I have written on this topic quite a bit, but via Cato comes another great example of how licensing and regulation, while promoted as consumer protections, much more frequently are incumbent protection against new competitors. Cato has a video of some folks in Oregon who started a moving business, only to find that sate law effectively requires them to get permission of current moving companies before they can operate (apparently, someone in Oregon is enamored of medieval guild systems).
How the law works is that when a new mover submits his application for a business license, existing movers can file an objection (which apparently is pro forma). The new company must then justify to the state why another moving company is justified by the marketplace. Of course, absolutely no guidance is given how such a thing might be proven.
I would have found this unbelievable, had not my company faced the exact same requirement in another context. In Shasta County, California, we wanted a liquor license to sell beer at the store we run at McArthur-Burney Falls State Park. We were told that we could not have a license until we had proven to the County that there was enough demand for another liquor outlet. It was for our protection, they told me -- we wouldn't want you to get in a situation where you might fail.
I have written about liquor licensing before - if ever there was a regulatory regime whose time was long past, this is it. The extensive fingerprinting and background checks one must go through to get a license are outdated remnants of a concern for the return of organized crime, a problem that was obviated by legalization (so that, as usual, the government regulatory regime to fix a problem was instituted at the same moment the problem went away). Now, the liquor licensing process is used as a club by existing competitors to keep new entrants out. My bet is that organized crime is now on the other side of the fence, using the liquor licensing process to hammer honest competitors. And if you really want to see abuse, read the whole Rack 'N Roll saga by Radley Balko.

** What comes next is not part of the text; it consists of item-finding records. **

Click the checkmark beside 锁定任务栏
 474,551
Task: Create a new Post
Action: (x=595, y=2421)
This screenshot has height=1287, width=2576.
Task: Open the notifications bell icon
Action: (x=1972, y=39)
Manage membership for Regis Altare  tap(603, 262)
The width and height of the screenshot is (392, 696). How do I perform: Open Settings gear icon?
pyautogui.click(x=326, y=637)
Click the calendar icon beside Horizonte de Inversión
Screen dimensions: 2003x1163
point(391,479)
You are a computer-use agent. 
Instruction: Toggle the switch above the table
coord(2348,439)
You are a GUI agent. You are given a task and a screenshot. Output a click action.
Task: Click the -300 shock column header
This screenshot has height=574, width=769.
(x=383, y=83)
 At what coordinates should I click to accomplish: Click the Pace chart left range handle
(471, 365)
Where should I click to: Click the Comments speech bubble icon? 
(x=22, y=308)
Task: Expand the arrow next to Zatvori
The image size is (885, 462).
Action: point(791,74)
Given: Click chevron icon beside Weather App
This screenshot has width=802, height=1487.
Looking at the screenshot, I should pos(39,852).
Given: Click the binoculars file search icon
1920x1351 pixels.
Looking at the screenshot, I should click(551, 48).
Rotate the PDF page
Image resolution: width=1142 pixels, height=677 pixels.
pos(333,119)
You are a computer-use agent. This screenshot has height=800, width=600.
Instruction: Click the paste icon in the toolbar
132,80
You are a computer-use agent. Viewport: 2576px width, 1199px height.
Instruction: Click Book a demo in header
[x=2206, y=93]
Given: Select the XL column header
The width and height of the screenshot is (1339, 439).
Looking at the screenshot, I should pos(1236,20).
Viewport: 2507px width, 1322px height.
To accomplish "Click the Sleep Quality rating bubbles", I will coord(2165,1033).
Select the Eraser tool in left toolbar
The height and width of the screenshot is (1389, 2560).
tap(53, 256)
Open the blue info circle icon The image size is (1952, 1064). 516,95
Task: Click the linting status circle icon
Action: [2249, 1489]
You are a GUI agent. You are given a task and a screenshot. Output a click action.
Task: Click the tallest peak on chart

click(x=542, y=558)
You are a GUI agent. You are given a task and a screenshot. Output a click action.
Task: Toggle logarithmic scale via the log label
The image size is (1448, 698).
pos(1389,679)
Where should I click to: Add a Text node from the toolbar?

I bet you are just overcome with suspense wondering if we got our license. In Shasta County, we eventually succeeded, mainly because the store was in a gated park with an entrance fee, and we could make the argument that competition did not really cross the gates of the park. Years later, we lost a similar battle in Lake Havasu City, AZ, where a group of local business people have really organized the town to their benefit and use every tool they can, from zoning to licensing, to keep competitors out.